SEZIONE DEL DOCUMENTO –
::::::
Tale trama narrativa è stata reputata dai Giudici di merito affidabile e credibile, anche, per i riscontri oggettivi che sigiavano la credibilità di D..

Tra essi – e correttamente – la Corte non ha annoverato i sintomi di disagio della piccola che non sono indice di validazione degli abusi sessuali. Ciò in quanto le attuali conoscenze scientifiche non permettono di individuare sicuri nessi di compatibilità, o incompatibilità, tra i sintomi di disagio ed eventi traumatici specifici. Per questa considerazione, questa Corte ritiene non conferenti le articolate deduzioni della difesa tendenti a dimostrare che la genesi dei disturbi psicologici della bambina fosse da ricercarsi nel rapporto con la madre.

Il fondamentale riscontro alle dichiarazioni di D. è stato individuato dai Giudici nell’esito della consulenza ginecologica in relazione alla quale la critica difensiva di inutilizzabilità è meritevole di accoglimento ; la Corte ha confuso gli atti di indagine non ripetibili in origine o per causa sopravvenuta (che vanno inseriti nel fascicolo del dibattimento e confluiscono tra le prove utilizzabili) con gli accertamenti tecnici non ripetibili.
::::::
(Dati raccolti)
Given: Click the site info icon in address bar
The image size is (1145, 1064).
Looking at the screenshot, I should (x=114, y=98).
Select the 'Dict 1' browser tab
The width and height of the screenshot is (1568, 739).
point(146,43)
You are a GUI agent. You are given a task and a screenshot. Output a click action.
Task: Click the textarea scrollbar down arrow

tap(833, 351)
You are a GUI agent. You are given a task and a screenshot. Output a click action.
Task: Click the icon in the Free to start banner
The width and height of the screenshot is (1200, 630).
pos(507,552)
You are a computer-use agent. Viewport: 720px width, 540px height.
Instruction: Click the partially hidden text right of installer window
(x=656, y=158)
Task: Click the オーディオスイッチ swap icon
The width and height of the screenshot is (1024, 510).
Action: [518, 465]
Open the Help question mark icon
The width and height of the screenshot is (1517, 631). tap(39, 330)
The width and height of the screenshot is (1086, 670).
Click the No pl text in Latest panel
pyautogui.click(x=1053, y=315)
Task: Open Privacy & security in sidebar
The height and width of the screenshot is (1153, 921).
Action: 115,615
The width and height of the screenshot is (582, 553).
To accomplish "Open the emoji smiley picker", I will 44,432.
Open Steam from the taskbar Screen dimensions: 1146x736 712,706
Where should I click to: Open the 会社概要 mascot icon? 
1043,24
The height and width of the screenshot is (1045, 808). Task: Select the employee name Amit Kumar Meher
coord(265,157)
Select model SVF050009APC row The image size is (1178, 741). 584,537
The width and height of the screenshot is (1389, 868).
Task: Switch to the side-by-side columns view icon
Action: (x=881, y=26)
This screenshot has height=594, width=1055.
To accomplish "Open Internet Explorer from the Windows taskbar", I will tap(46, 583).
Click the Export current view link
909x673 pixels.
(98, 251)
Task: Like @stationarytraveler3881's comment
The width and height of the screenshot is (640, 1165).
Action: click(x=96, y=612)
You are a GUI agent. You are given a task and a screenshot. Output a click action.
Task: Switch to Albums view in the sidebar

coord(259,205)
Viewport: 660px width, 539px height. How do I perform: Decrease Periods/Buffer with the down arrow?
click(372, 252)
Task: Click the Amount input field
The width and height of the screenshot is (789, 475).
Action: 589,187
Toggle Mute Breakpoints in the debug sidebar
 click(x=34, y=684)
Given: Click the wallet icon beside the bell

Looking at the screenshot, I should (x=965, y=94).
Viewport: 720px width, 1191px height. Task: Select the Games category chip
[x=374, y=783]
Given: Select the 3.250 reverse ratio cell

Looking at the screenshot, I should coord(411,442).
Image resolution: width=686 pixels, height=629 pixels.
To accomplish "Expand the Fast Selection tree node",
::::::
ESERCIZIO – Elenca, senza ripetizioni, tutte le diverse espressioni con cui la sezione del documento indica giudici o una corte. Le voci dei dati raccolti provengono da una fonte diversa da quella della sezione del documento.

SOLUZIONE PROPOSTA – "Giudici di merito", "la Corte", "questa Corte", "Giudici" (in "dai Giudici").